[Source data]
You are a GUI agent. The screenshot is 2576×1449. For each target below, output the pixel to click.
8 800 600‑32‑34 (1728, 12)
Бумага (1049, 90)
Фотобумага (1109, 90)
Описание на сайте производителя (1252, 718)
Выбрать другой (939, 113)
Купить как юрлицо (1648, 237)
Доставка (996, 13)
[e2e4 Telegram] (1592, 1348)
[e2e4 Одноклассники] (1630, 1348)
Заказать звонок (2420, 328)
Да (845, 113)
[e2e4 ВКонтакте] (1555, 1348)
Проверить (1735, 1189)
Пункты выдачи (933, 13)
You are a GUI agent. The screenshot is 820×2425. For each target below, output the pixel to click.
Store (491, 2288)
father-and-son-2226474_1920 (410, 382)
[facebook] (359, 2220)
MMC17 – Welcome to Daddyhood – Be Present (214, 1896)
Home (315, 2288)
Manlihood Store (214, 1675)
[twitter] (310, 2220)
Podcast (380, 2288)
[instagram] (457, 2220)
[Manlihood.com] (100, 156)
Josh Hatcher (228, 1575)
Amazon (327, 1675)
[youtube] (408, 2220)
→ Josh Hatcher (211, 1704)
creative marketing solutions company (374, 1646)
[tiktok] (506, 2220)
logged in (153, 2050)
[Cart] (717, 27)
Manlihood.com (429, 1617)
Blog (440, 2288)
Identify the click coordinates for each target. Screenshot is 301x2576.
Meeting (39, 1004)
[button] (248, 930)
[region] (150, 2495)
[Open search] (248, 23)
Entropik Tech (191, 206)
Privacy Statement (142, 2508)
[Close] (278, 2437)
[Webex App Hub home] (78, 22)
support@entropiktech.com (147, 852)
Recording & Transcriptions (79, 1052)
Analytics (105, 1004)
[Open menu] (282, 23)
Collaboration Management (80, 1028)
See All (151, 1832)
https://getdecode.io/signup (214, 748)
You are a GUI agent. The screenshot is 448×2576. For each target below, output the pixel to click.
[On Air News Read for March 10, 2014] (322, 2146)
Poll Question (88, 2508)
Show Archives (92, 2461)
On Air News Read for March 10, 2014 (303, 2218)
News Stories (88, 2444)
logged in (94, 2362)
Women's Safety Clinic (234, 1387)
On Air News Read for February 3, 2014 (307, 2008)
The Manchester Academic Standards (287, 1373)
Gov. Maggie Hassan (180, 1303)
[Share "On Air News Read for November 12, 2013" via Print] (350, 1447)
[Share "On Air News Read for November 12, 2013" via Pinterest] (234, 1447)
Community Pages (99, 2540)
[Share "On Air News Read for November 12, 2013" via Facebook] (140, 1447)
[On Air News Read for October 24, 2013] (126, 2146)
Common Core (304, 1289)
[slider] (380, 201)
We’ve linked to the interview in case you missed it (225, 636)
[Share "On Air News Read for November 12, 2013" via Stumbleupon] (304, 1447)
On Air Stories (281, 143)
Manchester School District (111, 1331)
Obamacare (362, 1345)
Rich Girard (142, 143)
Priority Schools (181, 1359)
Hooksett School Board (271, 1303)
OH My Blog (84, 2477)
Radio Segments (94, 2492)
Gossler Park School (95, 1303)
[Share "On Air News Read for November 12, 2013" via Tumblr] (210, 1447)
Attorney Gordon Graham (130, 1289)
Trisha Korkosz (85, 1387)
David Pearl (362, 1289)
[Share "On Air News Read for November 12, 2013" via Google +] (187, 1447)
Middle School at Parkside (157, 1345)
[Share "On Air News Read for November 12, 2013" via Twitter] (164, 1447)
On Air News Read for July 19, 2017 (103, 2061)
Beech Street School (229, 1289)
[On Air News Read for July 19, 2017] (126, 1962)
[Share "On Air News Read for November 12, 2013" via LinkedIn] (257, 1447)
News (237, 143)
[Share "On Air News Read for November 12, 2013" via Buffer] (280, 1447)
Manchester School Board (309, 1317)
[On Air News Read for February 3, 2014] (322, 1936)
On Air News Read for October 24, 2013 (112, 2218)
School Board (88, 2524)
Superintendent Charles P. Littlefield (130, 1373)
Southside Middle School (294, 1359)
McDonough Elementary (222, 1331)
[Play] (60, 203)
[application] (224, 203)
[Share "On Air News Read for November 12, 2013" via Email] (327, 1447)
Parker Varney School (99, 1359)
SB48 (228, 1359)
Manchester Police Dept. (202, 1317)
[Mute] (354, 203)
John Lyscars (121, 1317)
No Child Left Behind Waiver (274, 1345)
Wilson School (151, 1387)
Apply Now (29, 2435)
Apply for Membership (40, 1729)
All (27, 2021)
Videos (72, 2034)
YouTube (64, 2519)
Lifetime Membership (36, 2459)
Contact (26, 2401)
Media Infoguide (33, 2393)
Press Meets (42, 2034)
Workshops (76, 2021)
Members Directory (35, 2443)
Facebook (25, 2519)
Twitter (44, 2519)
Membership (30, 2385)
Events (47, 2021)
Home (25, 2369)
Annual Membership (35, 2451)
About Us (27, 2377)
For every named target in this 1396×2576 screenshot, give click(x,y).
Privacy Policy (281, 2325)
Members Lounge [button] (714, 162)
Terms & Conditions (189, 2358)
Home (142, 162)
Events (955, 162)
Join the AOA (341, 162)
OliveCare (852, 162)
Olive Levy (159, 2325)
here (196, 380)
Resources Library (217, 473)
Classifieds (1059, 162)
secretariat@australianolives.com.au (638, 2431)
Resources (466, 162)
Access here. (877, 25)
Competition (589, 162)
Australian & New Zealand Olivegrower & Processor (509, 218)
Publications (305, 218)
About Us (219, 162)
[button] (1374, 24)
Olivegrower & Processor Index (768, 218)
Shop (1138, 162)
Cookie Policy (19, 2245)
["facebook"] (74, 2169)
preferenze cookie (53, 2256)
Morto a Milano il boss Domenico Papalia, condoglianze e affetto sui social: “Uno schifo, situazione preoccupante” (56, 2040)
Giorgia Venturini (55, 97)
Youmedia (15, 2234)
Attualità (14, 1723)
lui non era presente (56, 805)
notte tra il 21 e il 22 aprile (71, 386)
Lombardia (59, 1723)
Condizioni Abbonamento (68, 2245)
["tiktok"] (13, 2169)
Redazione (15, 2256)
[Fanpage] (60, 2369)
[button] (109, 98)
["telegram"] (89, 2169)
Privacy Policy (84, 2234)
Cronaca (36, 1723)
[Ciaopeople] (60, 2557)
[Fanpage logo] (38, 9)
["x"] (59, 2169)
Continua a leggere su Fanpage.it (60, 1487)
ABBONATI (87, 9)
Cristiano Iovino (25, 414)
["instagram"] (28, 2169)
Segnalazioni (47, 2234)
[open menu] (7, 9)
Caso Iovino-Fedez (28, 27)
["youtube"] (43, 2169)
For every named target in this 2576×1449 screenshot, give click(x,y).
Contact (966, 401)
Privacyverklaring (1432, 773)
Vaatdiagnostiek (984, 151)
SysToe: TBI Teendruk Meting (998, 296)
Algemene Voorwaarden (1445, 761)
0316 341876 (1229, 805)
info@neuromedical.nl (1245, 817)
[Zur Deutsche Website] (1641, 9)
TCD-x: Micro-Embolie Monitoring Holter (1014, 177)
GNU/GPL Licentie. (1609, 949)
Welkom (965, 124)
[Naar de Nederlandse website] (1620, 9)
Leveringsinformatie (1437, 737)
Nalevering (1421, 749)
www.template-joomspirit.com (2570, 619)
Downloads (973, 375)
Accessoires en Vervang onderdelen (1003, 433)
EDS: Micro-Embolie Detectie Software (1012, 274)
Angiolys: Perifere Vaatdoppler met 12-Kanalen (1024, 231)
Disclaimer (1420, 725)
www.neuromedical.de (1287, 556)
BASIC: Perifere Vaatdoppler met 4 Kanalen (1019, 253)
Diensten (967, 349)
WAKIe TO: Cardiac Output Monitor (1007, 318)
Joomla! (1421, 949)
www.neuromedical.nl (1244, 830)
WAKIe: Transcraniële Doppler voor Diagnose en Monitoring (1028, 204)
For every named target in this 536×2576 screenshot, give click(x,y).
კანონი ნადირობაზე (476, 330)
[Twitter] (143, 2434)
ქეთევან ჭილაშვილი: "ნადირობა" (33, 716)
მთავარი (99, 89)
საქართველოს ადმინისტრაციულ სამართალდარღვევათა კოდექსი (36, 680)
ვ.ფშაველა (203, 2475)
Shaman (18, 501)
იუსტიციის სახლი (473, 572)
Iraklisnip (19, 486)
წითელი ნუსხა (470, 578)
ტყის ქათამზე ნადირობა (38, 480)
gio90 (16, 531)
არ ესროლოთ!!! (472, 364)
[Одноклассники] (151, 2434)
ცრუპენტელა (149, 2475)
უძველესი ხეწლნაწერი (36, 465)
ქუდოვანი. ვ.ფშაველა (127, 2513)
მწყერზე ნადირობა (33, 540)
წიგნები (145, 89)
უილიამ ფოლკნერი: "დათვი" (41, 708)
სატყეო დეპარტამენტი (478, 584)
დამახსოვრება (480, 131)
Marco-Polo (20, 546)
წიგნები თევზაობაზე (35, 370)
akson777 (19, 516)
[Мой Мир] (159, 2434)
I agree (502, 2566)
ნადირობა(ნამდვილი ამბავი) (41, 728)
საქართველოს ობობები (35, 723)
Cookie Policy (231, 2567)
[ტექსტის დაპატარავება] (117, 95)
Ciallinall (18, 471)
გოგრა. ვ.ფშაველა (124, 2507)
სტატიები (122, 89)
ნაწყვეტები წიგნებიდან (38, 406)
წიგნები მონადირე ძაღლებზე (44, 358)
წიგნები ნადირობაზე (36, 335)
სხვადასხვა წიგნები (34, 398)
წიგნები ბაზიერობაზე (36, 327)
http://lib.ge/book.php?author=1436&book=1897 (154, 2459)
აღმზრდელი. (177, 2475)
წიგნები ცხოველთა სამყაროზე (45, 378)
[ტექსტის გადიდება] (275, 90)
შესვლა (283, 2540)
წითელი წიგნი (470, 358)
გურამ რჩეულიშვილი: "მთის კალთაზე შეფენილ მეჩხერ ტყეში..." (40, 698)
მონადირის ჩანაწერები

Work order: The entries above hold a line with "მწყერზე ნადირობა (33, 540)" and a later line with "I agree (502, 2566)". Write out exactly those lines and all lines between, nothing more.

Written reply:
მწყერზე ნადირობა (33, 540)
წიგნები (145, 89)
უილიამ ფოლკნერი: "დათვი" (41, 708)
სატყეო დეპარტამენტი (478, 584)
დამახსოვრება (480, 131)
Marco-Polo (20, 546)
წიგნები თევზაობაზე (35, 370)
akson777 (19, 516)
[Мой Мир] (159, 2434)
I agree (502, 2566)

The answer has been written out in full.